Medici della peste, combattimenti frenetici, stile vagamente vittoriano e una punta di meccaniche “soulslike”: il videogame Thymesia sembra avere tutte le carte in regola per essere un capolavoro del genere action, tuttavia il titolo ci dimostra decisamente che non è tutto oro ciò che luccica. Abbiamo avuto modo di testarlo e l'esperienza è stata discretamente dolceamara.

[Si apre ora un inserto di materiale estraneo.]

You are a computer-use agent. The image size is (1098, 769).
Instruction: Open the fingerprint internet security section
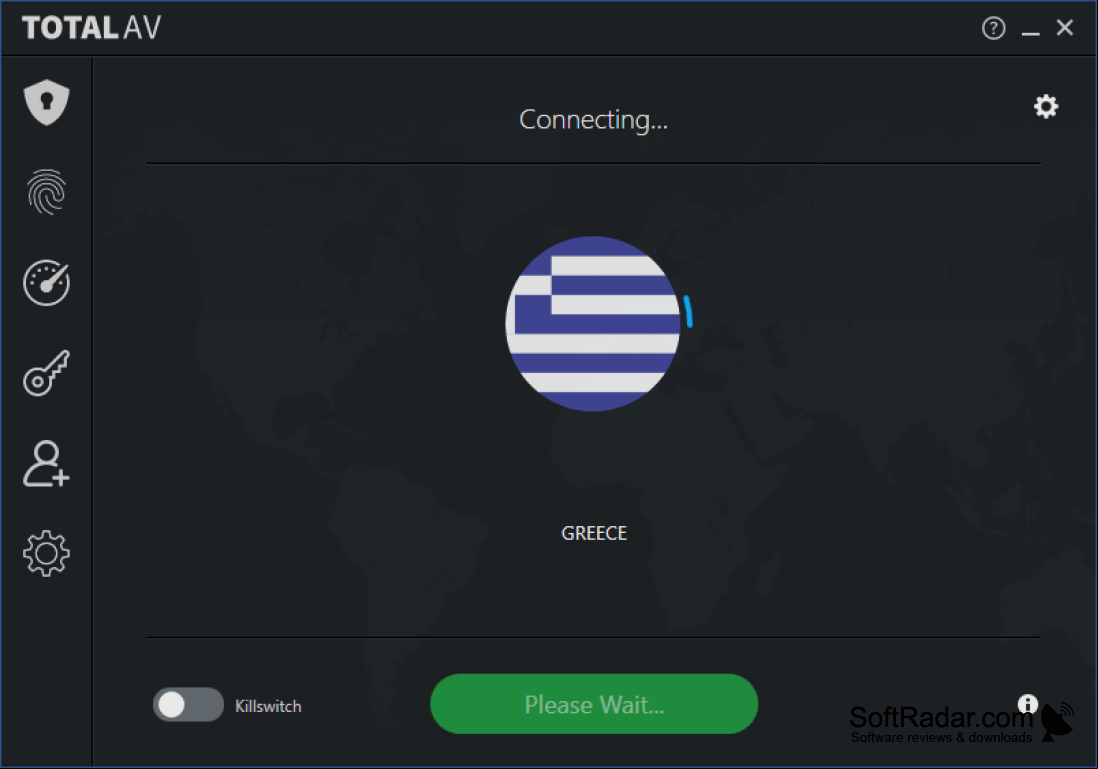coord(46,192)
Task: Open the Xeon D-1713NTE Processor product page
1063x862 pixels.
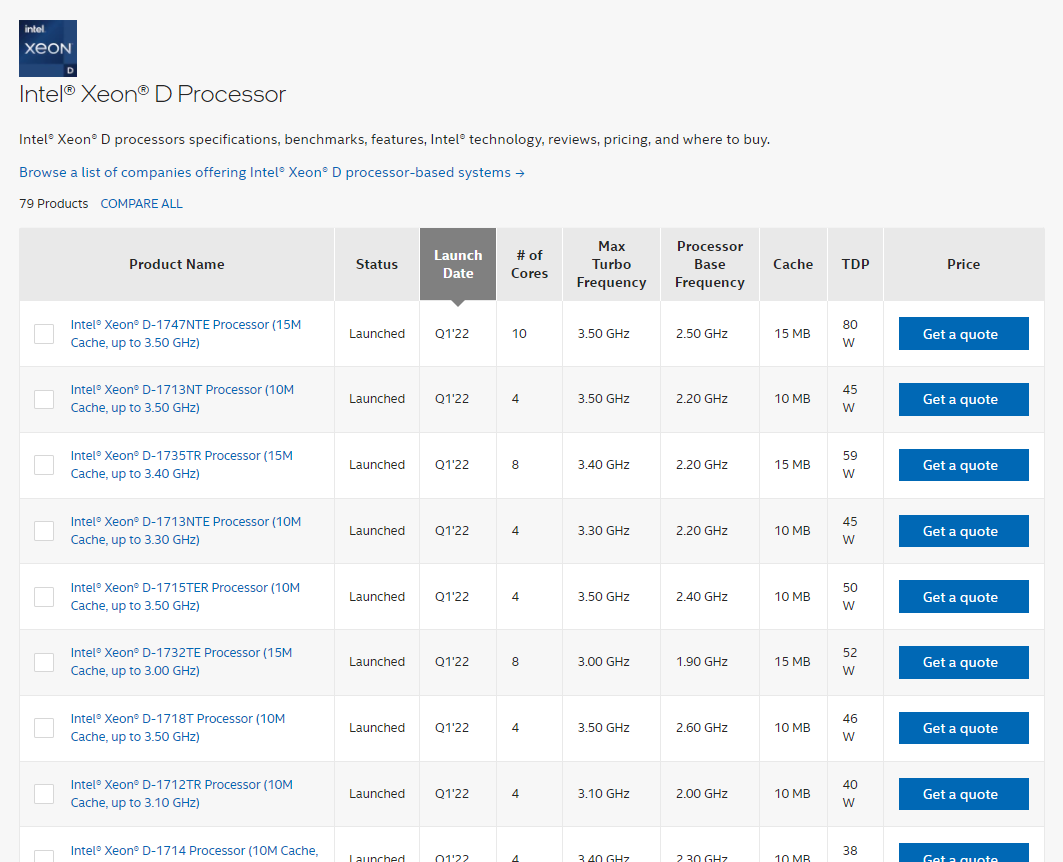Action: [186, 531]
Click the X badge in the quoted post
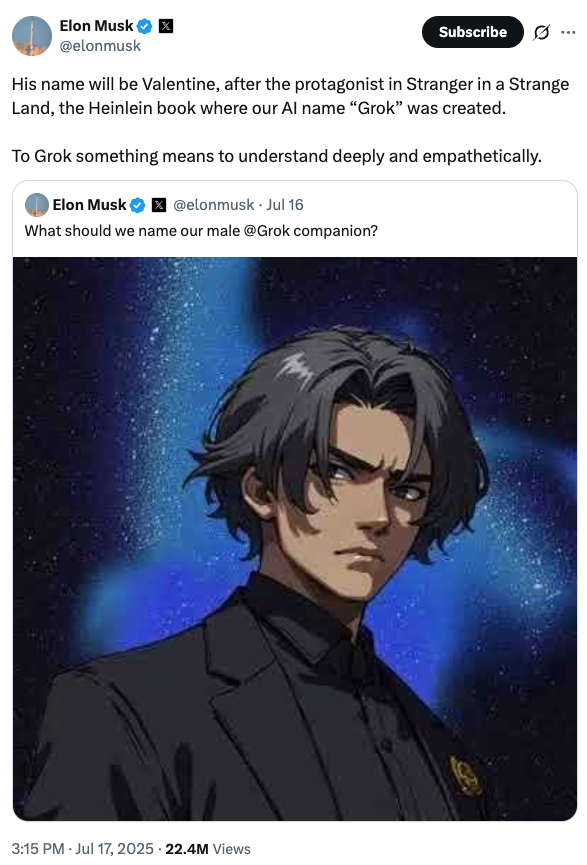Viewport: 587px width, 865px height. point(159,205)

Il mondo di Thymesia, tra derive e risacche

Il regno di Hermes ha lungamente abusato del potere dell’alchimia, uno sfruttamento intensivo che ha scatenato sui cittadini una pestilenza di portata catastrofica. Con il popolo ormai infetto che si trascina per i viottoli imbrattati di sangue, il combattente Corvus sembra essere l’unico in grado di risolvere la situazione, tuttavia una prepotente amnesia lo obbliga a rallentare il suo intervento, imponendogli di riesplorare le proprie memorie al fine di prepararsi all'epilogo del suo viaggio.

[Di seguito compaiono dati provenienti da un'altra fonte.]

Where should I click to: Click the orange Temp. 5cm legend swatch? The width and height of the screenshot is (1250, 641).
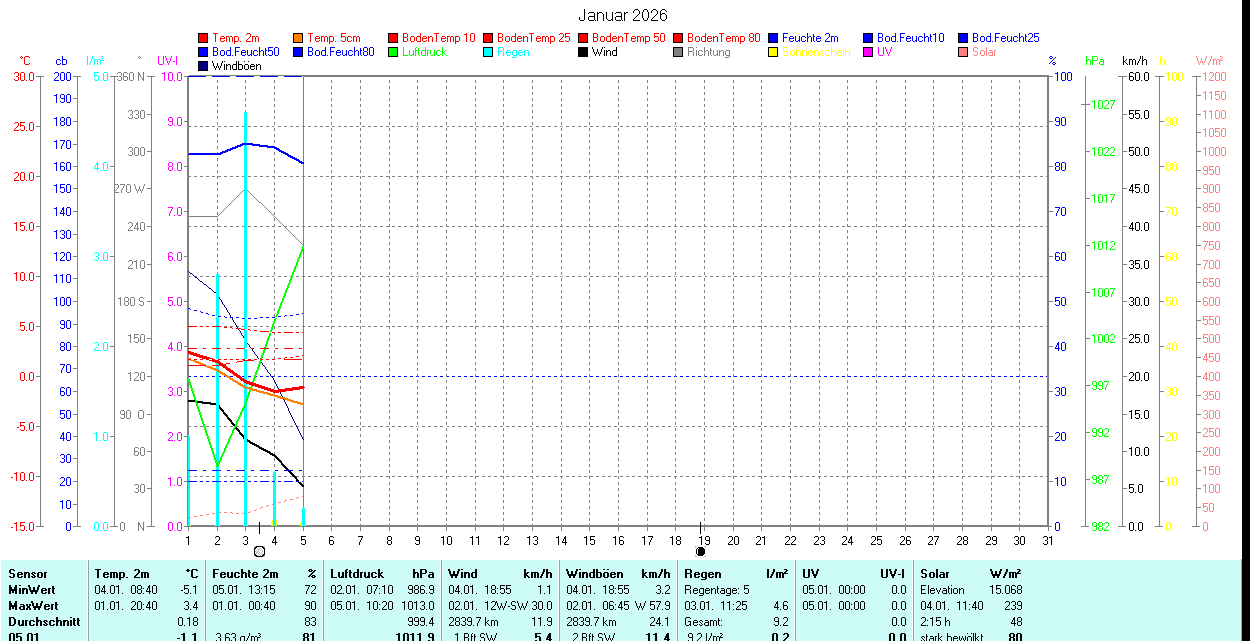click(x=299, y=38)
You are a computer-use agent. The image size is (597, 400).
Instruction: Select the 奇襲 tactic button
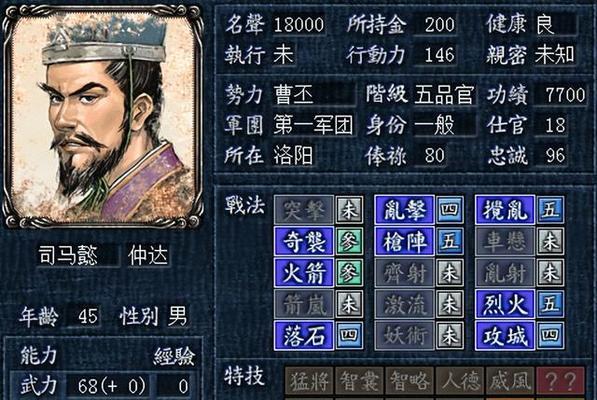tap(304, 241)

Quella sopra riportata non è che una breve sinossi di una trama che evidentemente si fa da parte per lasciare spazio all'azione, tuttavia i giocatori più navigati potrebbero già intravedere qualche parallelismo con un videogame a cui Thymesia viene frequentemente affiancato: Bloodborne. La comparazione regge poco, tuttavia i richiami sono presenti e le innegabili affinità finiscono con l'imporre a Corvus un metro di paragone difficile da raggiungere.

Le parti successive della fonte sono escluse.